(Dataset entries)
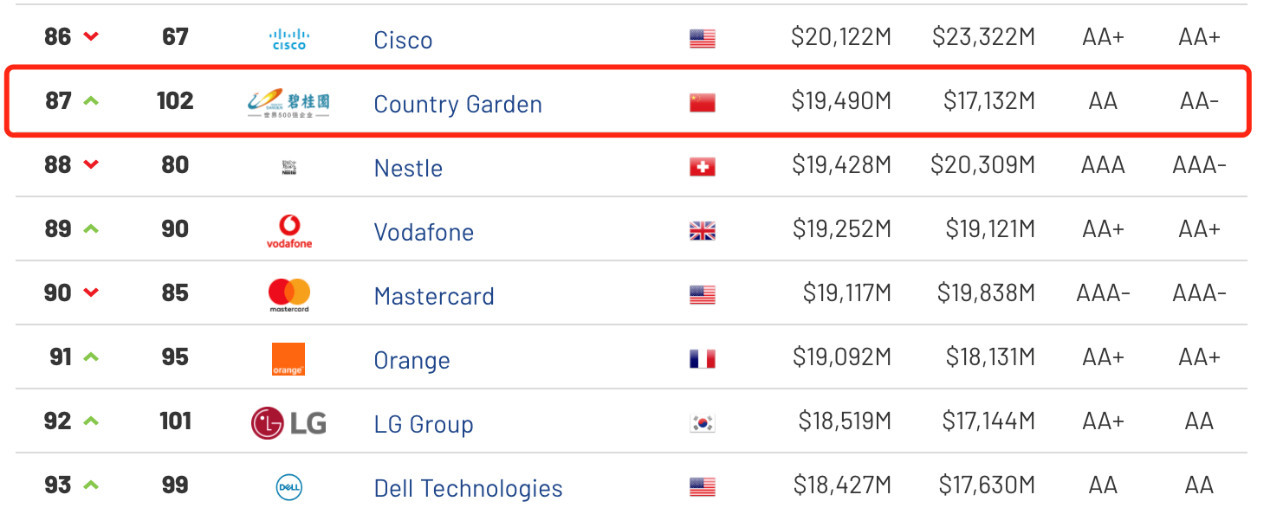Click the Dell logo icon

[289, 487]
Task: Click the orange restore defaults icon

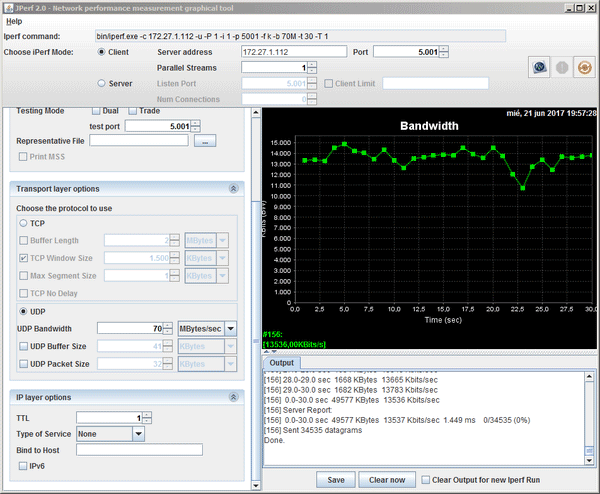Action: point(582,67)
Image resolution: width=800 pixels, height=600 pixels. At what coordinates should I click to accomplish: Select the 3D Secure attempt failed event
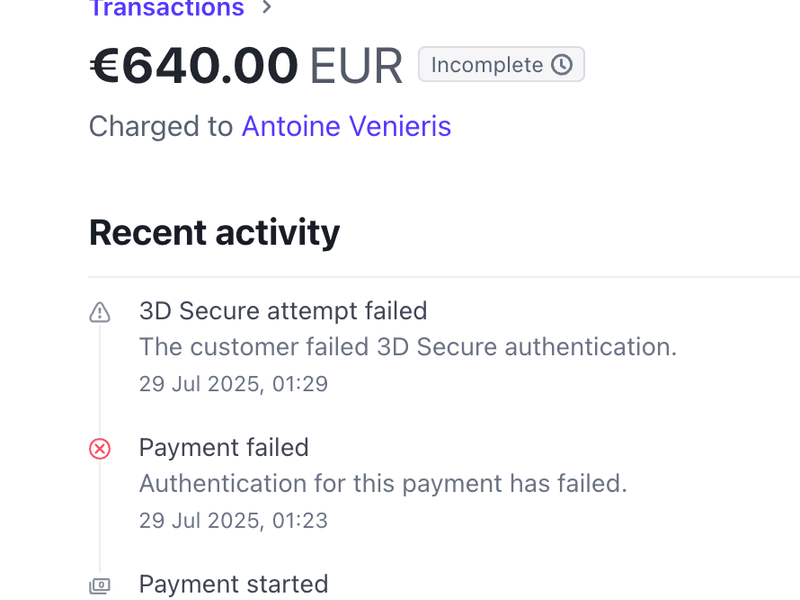[283, 311]
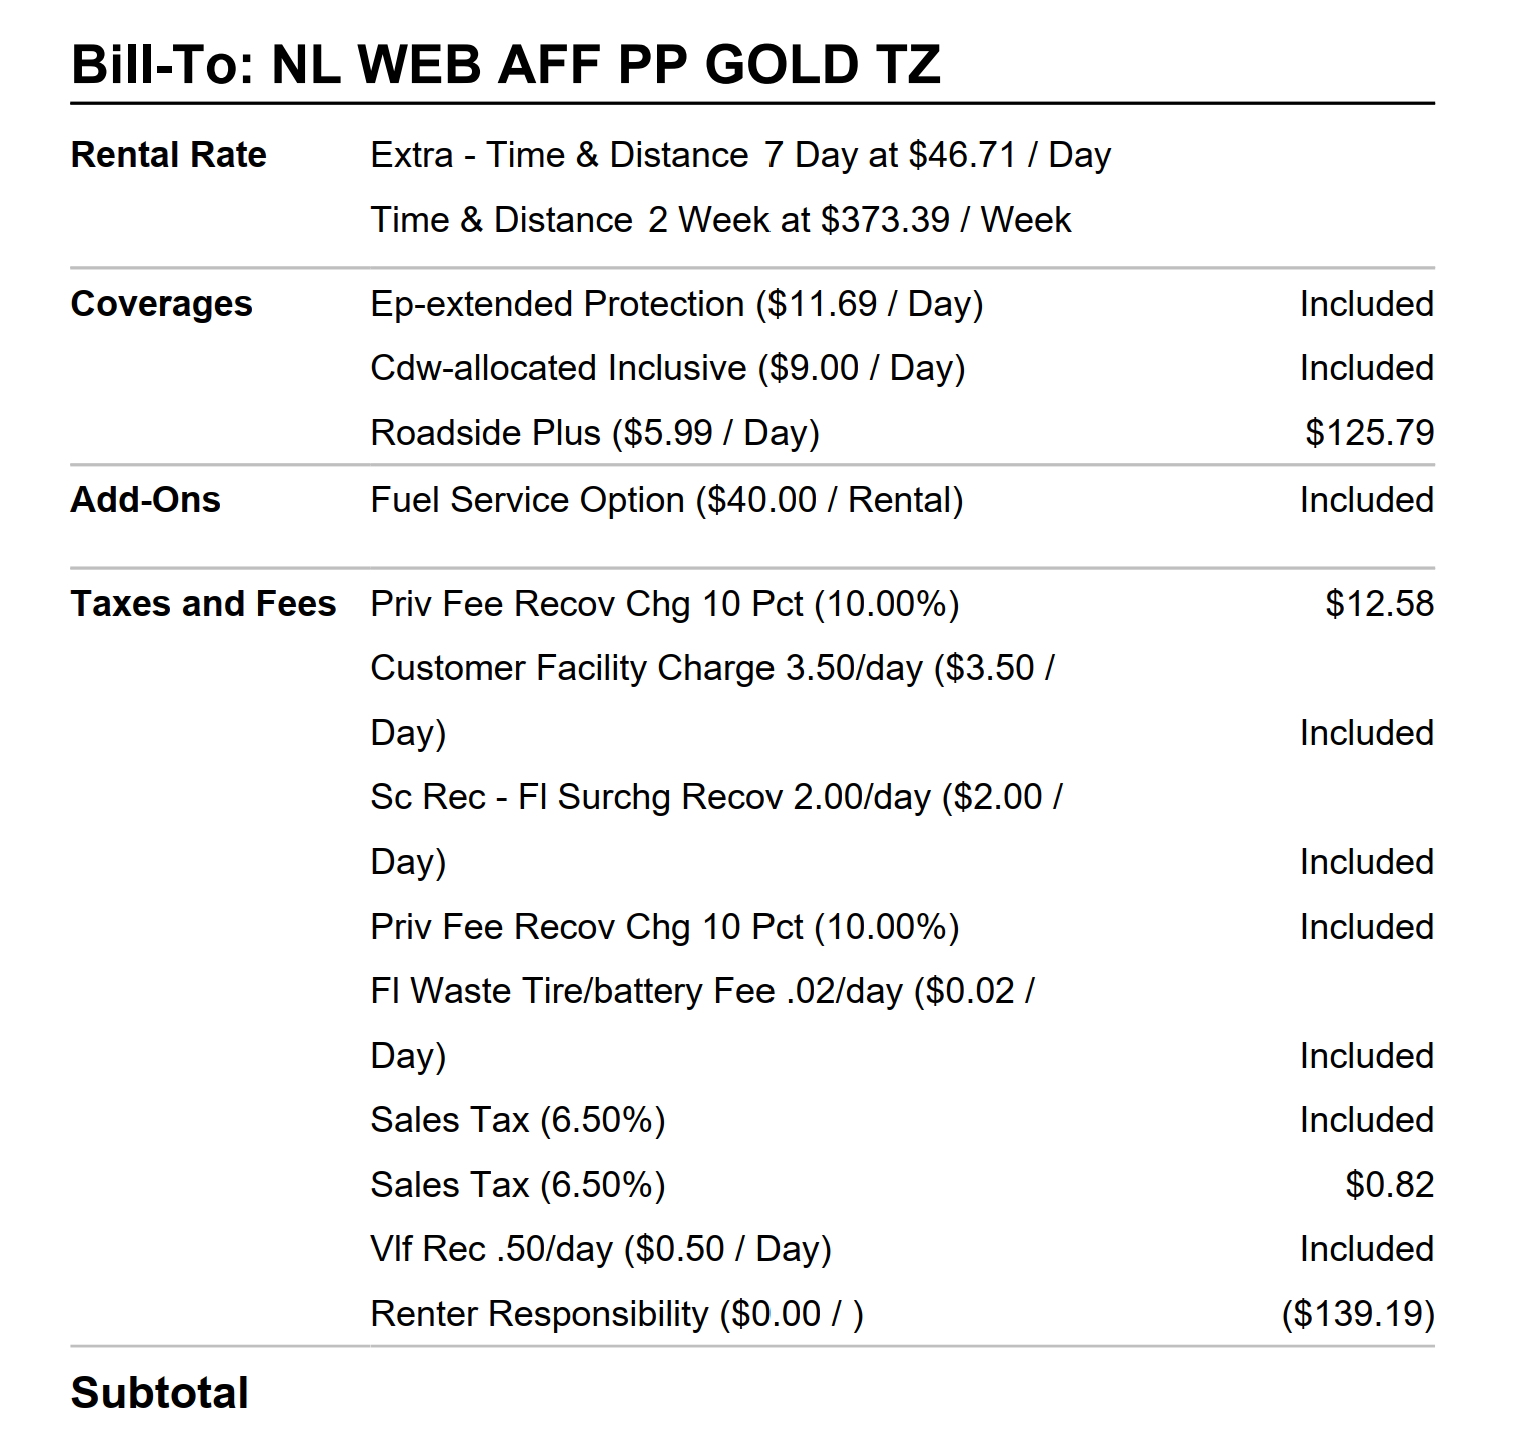Viewport: 1535px width, 1442px height.
Task: Select the Fuel Service Option line
Action: (666, 500)
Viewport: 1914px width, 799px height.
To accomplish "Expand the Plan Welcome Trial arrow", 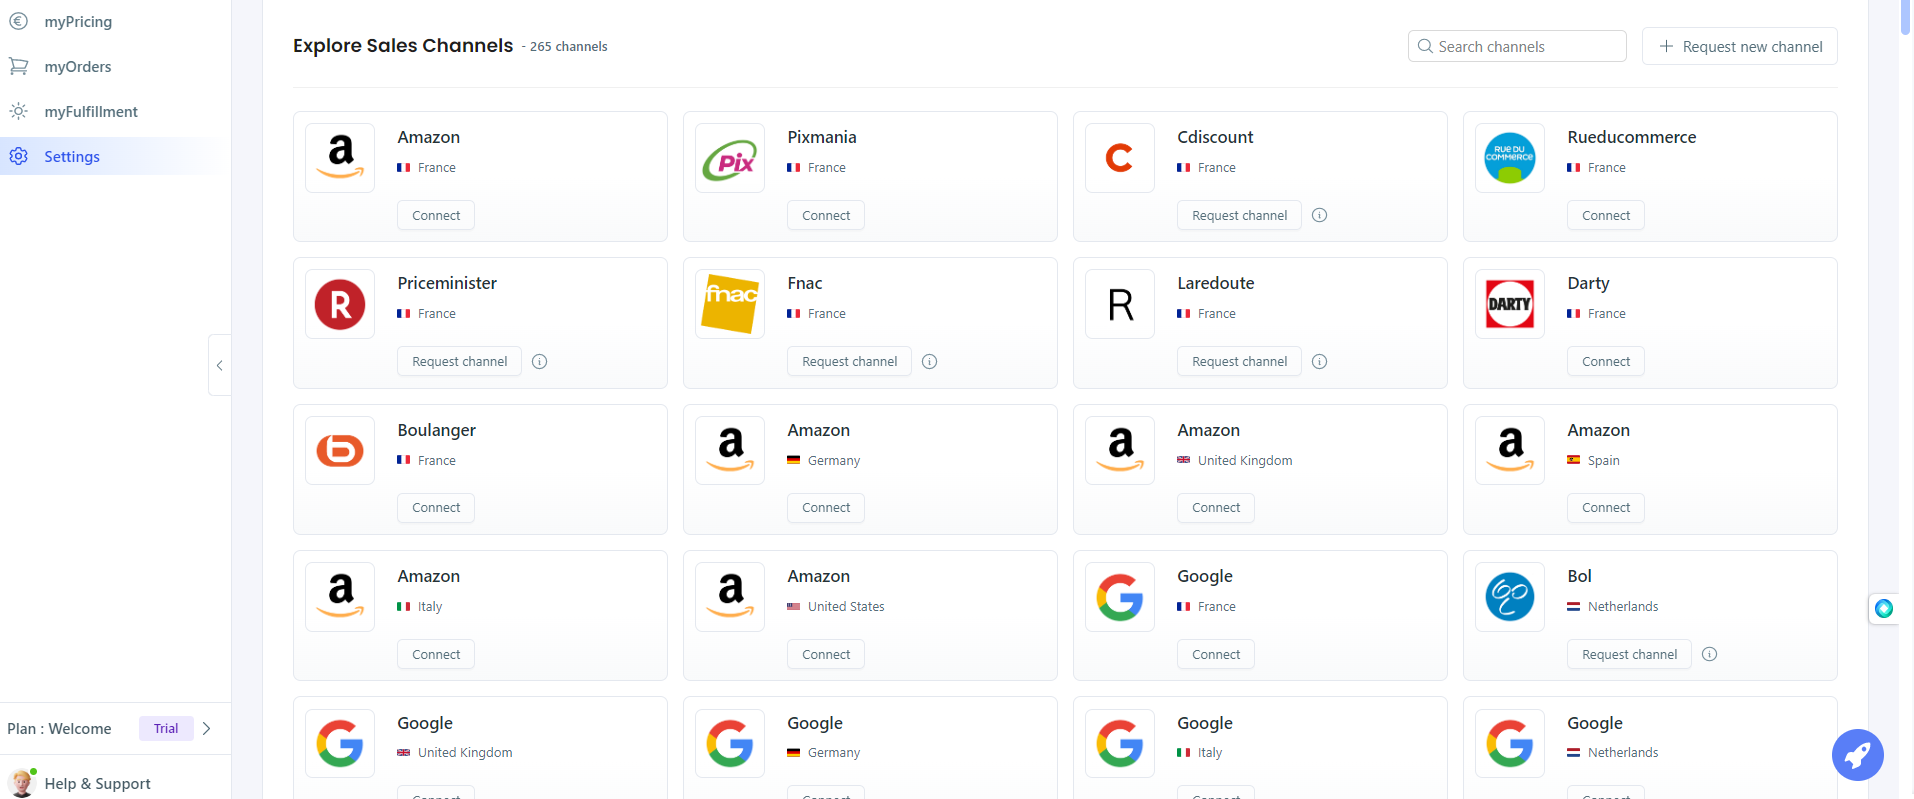I will pyautogui.click(x=207, y=728).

- [WHAT IS BEING ASKED]
Out of the records above, set down only the lines from the one that contains "Task: Click the orange restore defaults icon" through the one that contains "Viewport: 1914px width, 799px height.", unchanged and without the pictures.

- [ANSWER SPACE]
Task: Click the orange restore defaults icon

Action: point(582,67)
Image resolution: width=800 pixels, height=600 pixels. At what coordinates should I click to accomplish: Select the 3D Secure attempt failed event
[283, 311]
Viewport: 1535px width, 1442px height.
Task: Select the Fuel Service Option line
Action: (666, 500)
Viewport: 1914px width, 799px height.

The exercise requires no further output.